[DATA PROVIDED — start]

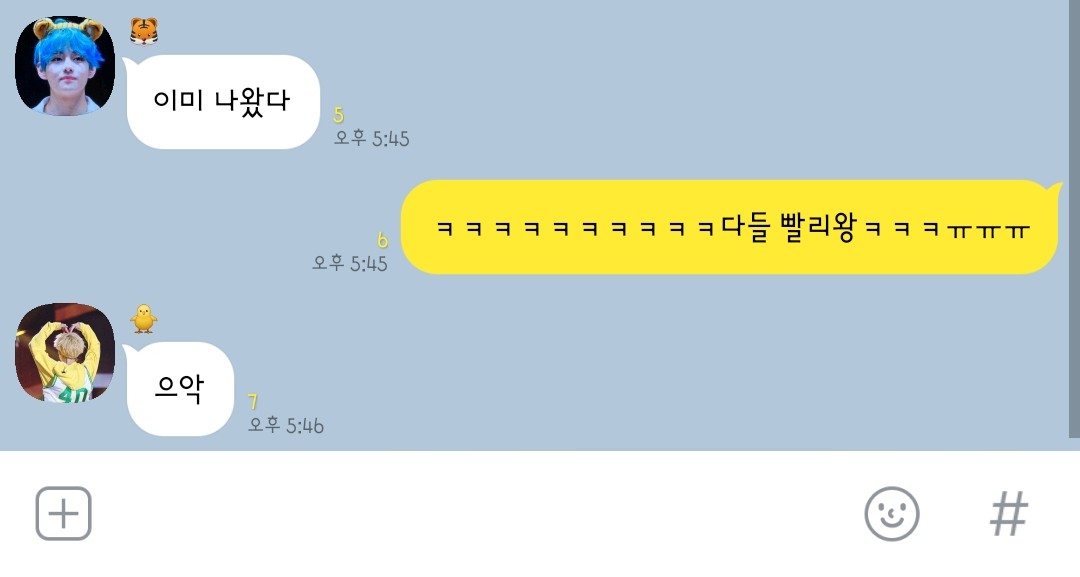This screenshot has width=1080, height=577.
Task: Open the yellow jersey profile picture
Action: 65,353
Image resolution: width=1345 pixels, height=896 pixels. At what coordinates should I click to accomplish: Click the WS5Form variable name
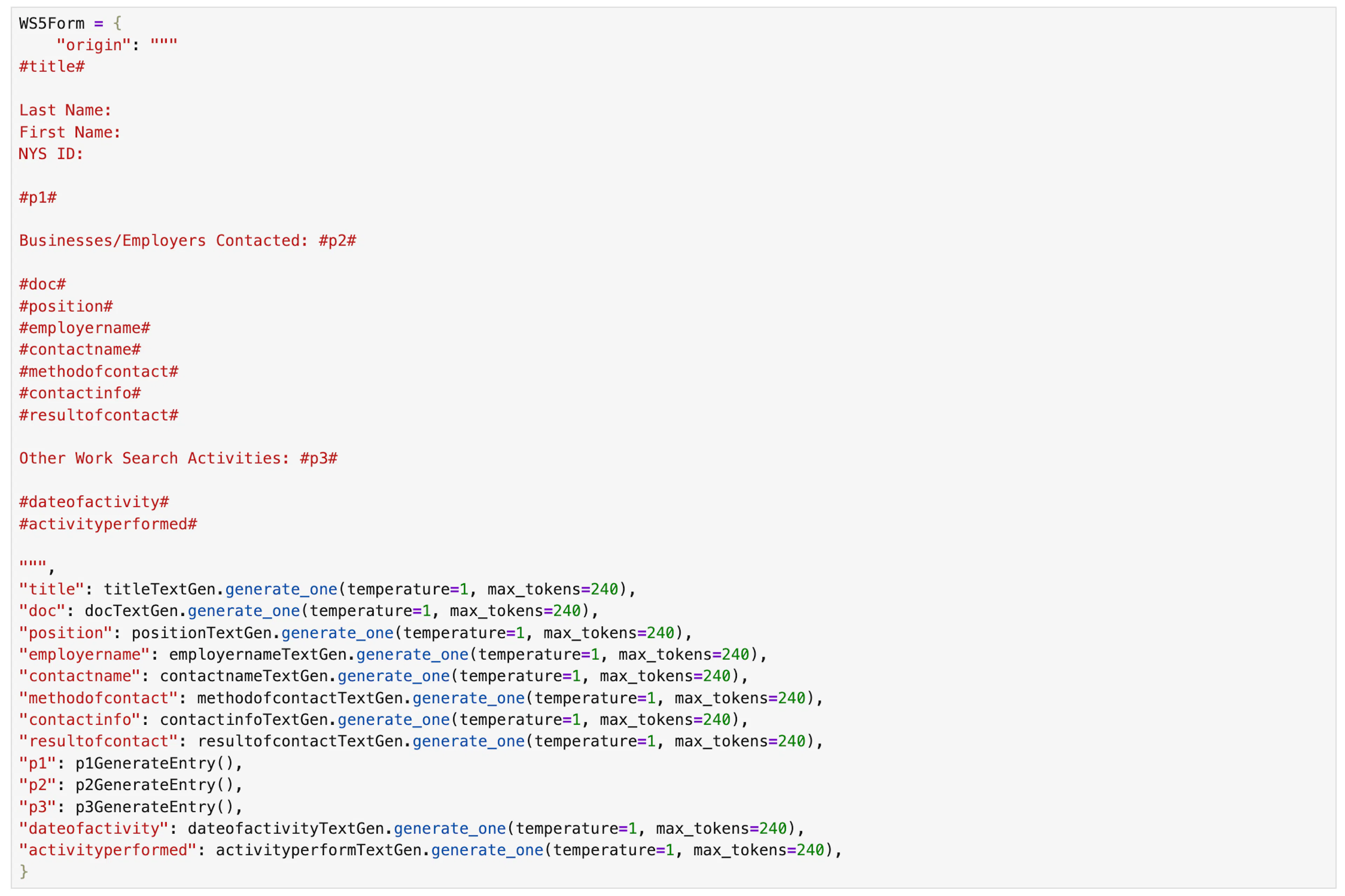(51, 23)
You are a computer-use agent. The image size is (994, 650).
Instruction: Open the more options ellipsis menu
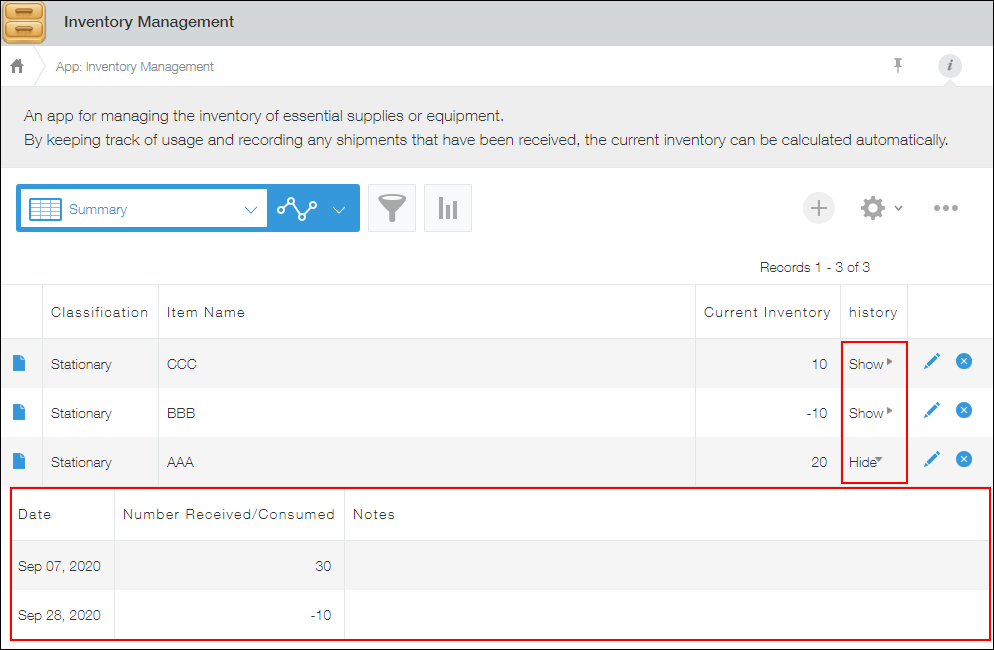[x=945, y=208]
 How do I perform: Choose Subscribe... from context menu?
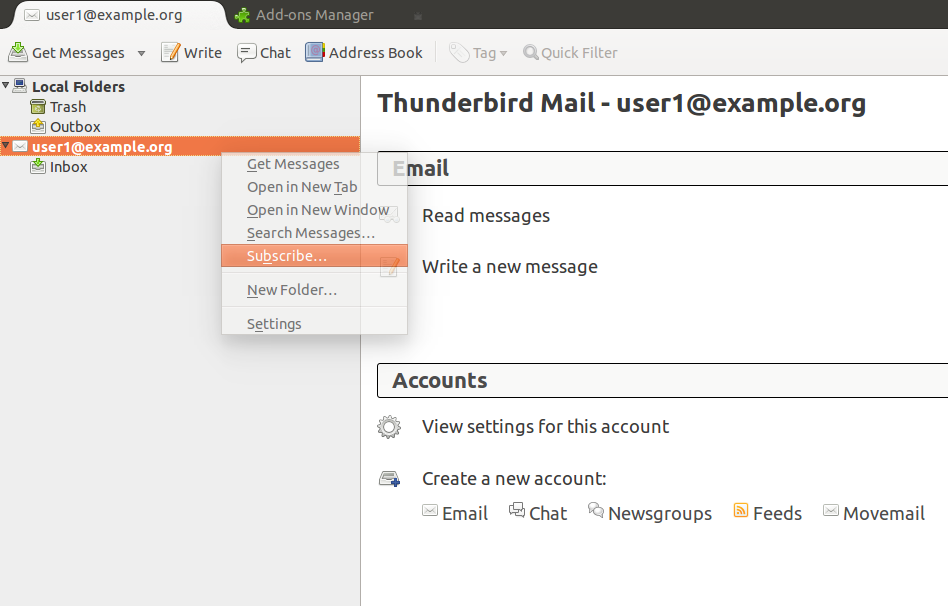pyautogui.click(x=286, y=256)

[DATA PROVIDED — finish]

ACTIVITY: Locate the line containing "Instruction: Open the" in the records above, then output it and every line after it through the last, excluding pictures.

ANSWER TO THIS TASK:
Instruction: Open the more options ellipsis menu
[x=945, y=208]
 How do I perform: Choose Subscribe... from context menu?
pyautogui.click(x=286, y=256)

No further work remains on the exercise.